# Migration assessment for Accountants, Australia



## aakash_cool (Mar 17, 2014)

Hi Guys,

I am an Indian Chartered Accountant working in an MNC. I have applied for migration to Australia in - Accountant General category sub class 189.

I have given for Assessment of my qualification with CPA australia because of it's tie-up with ICAI. But I have received a negative result.. owing to non- matching of "Accounting Theory" subject. I have passed my CA in Nov 2009 and 5 years of my CA journey have studied Accounting as a core subject.

It feels disheartened to see this stupid outcome. However what options do i have now, plz advice :-

1) Can I appeal ? I will need a syllabus from ICAI.... But will it still help me get a positive result ?

2) Should i appear for an exam - Accounting Theory ?

3) Should i apply for assessment with other body ICAA or IPA ? IF yes, which one ?

Has anyone been though this stage ? and what did u guys do ?

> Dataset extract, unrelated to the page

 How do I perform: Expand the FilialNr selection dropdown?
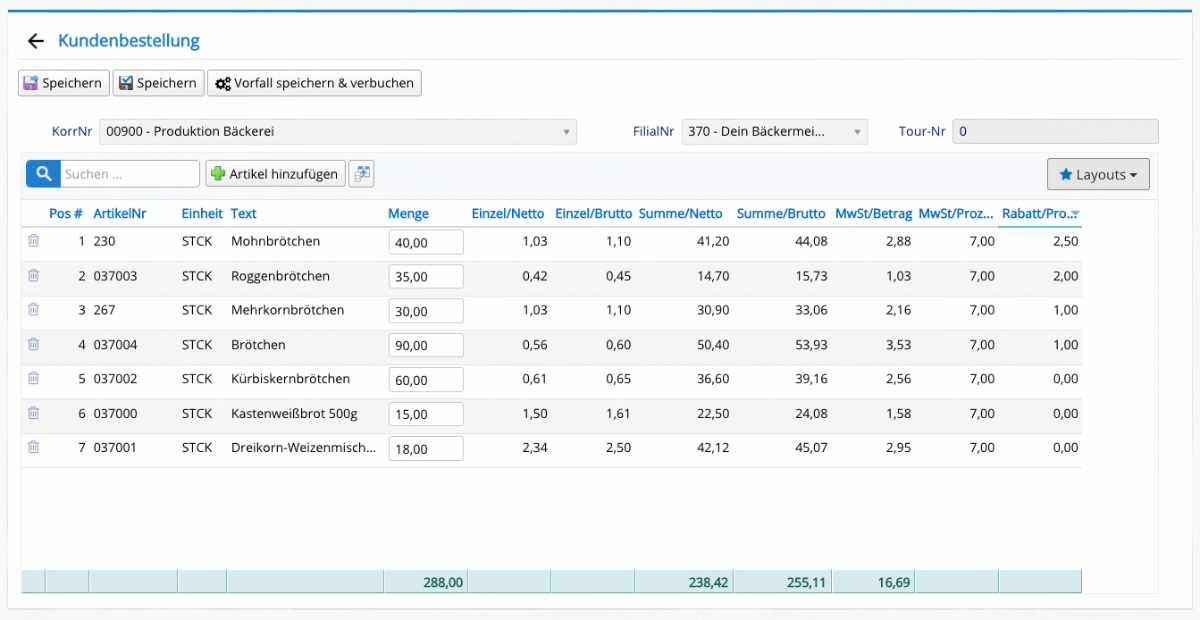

Guys, Please help... as there is a threat of Accountant General skill going away and so i want to expedite my EOI process...

Await your response...

Thanks
Aakash


----------



## Jas4oz (Oct 3, 2013)

Hi,

It might be a better idea to apply to ICAA instead of CPA Australia, as from what I have heard, they do not appear to be so stringent while evaluating the Accounting Theory curriculum. As part of your application docket, please do submit the following: Original curriculum handbook for your T.Y.BCom, and syllabus from ICAI. If you visit the ICAI website, they have stated the procedure to follow to receive a copy of your curriculum and they are quite prompt in replying. 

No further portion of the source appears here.